### GIVEN DATA ###

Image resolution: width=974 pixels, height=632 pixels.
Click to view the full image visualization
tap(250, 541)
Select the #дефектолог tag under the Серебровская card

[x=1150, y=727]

###

*WHAT TO DO*
Write out the records again so that each line matches the original exactly.

*RESPONSE BELOW*
Image resolution: width=974 pixels, height=632 pixels.
Click to view the full image visualization
tap(250, 541)
Select the #дефектолог tag under the Серебровская card

[x=1150, y=727]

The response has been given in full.